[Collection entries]
"""
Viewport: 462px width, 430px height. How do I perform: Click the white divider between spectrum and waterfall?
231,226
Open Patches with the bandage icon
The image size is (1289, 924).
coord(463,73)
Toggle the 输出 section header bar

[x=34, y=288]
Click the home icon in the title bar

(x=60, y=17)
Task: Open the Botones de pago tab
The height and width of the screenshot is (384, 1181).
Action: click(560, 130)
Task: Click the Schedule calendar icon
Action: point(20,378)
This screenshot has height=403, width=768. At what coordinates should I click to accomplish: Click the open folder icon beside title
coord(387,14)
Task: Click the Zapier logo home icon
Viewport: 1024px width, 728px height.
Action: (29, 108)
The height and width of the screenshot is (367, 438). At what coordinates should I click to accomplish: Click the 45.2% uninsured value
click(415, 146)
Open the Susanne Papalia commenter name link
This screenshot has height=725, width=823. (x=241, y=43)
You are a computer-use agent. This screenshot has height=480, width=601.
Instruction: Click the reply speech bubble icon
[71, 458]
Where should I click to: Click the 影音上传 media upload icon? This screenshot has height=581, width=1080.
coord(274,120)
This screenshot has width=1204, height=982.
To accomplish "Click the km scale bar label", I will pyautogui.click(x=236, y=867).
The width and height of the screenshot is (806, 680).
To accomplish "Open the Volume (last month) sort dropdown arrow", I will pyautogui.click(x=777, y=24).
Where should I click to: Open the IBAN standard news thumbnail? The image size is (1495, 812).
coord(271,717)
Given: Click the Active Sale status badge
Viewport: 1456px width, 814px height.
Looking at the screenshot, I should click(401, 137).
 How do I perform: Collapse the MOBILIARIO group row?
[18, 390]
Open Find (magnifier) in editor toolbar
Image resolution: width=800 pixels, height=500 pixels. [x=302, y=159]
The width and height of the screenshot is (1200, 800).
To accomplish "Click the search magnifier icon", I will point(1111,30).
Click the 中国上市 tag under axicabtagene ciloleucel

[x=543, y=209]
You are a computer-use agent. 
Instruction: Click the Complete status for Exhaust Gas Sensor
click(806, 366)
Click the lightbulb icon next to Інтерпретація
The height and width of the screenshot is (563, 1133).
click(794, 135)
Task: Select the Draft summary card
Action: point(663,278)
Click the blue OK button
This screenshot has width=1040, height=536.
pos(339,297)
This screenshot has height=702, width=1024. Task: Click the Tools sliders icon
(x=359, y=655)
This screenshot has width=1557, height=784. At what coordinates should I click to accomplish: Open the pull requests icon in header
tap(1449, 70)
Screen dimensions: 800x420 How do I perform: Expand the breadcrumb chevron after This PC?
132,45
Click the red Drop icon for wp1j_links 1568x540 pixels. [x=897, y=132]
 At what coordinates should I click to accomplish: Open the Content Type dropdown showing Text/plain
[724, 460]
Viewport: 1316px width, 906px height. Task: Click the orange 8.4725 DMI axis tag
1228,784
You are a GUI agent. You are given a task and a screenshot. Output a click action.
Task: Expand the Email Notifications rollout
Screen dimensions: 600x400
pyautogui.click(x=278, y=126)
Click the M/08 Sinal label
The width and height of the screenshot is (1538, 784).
"""
#### Required action:
Set down the records again verbatim, so that each word stays as it is.

#### Solved exercise:
Viewport: 462px width, 430px height. How do I perform: Click the white divider between spectrum and waterfall?
231,226
Open Patches with the bandage icon
The image size is (1289, 924).
coord(463,73)
Toggle the 输出 section header bar

[x=34, y=288]
Click the home icon in the title bar

(x=60, y=17)
Task: Open the Botones de pago tab
The height and width of the screenshot is (384, 1181).
Action: click(560, 130)
Task: Click the Schedule calendar icon
Action: point(20,378)
This screenshot has height=403, width=768. At what coordinates should I click to accomplish: Click the open folder icon beside title
coord(387,14)
Task: Click the Zapier logo home icon
Viewport: 1024px width, 728px height.
Action: (29, 108)
The height and width of the screenshot is (367, 438). At what coordinates should I click to accomplish: Click the 45.2% uninsured value
click(415, 146)
Open the Susanne Papalia commenter name link
This screenshot has height=725, width=823. (x=241, y=43)
You are a computer-use agent. This screenshot has height=480, width=601.
Instruction: Click the reply speech bubble icon
[71, 458]
Where should I click to: Click the 影音上传 media upload icon? This screenshot has height=581, width=1080.
coord(274,120)
This screenshot has width=1204, height=982.
To accomplish "Click the km scale bar label", I will pyautogui.click(x=236, y=867).
The width and height of the screenshot is (806, 680).
To accomplish "Open the Volume (last month) sort dropdown arrow", I will pyautogui.click(x=777, y=24).
Where should I click to: Open the IBAN standard news thumbnail? The image size is (1495, 812).
coord(271,717)
Given: Click the Active Sale status badge
Viewport: 1456px width, 814px height.
Looking at the screenshot, I should click(401, 137).
 How do I perform: Collapse the MOBILIARIO group row?
[18, 390]
Open Find (magnifier) in editor toolbar
Image resolution: width=800 pixels, height=500 pixels. [x=302, y=159]
The width and height of the screenshot is (1200, 800).
To accomplish "Click the search magnifier icon", I will point(1111,30).
Click the 中国上市 tag under axicabtagene ciloleucel

[x=543, y=209]
You are a computer-use agent. 
Instruction: Click the Complete status for Exhaust Gas Sensor
click(806, 366)
Click the lightbulb icon next to Інтерпретація
The height and width of the screenshot is (563, 1133).
click(794, 135)
Task: Select the Draft summary card
Action: point(663,278)
Click the blue OK button
This screenshot has width=1040, height=536.
pos(339,297)
This screenshot has height=702, width=1024. Task: Click the Tools sliders icon
(x=359, y=655)
This screenshot has width=1557, height=784. At what coordinates should I click to accomplish: Open the pull requests icon in header
tap(1449, 70)
Screen dimensions: 800x420 How do I perform: Expand the breadcrumb chevron after This PC?
132,45
Click the red Drop icon for wp1j_links 1568x540 pixels. [x=897, y=132]
 At what coordinates should I click to accomplish: Open the Content Type dropdown showing Text/plain
[724, 460]
Viewport: 1316px width, 906px height. Task: Click the orange 8.4725 DMI axis tag
1228,784
You are a GUI agent. You are given a task and a screenshot. Output a click action.
Task: Expand the Email Notifications rollout
Screen dimensions: 600x400
pyautogui.click(x=278, y=126)
Click the M/08 Sinal label
The width and height of the screenshot is (1538, 784).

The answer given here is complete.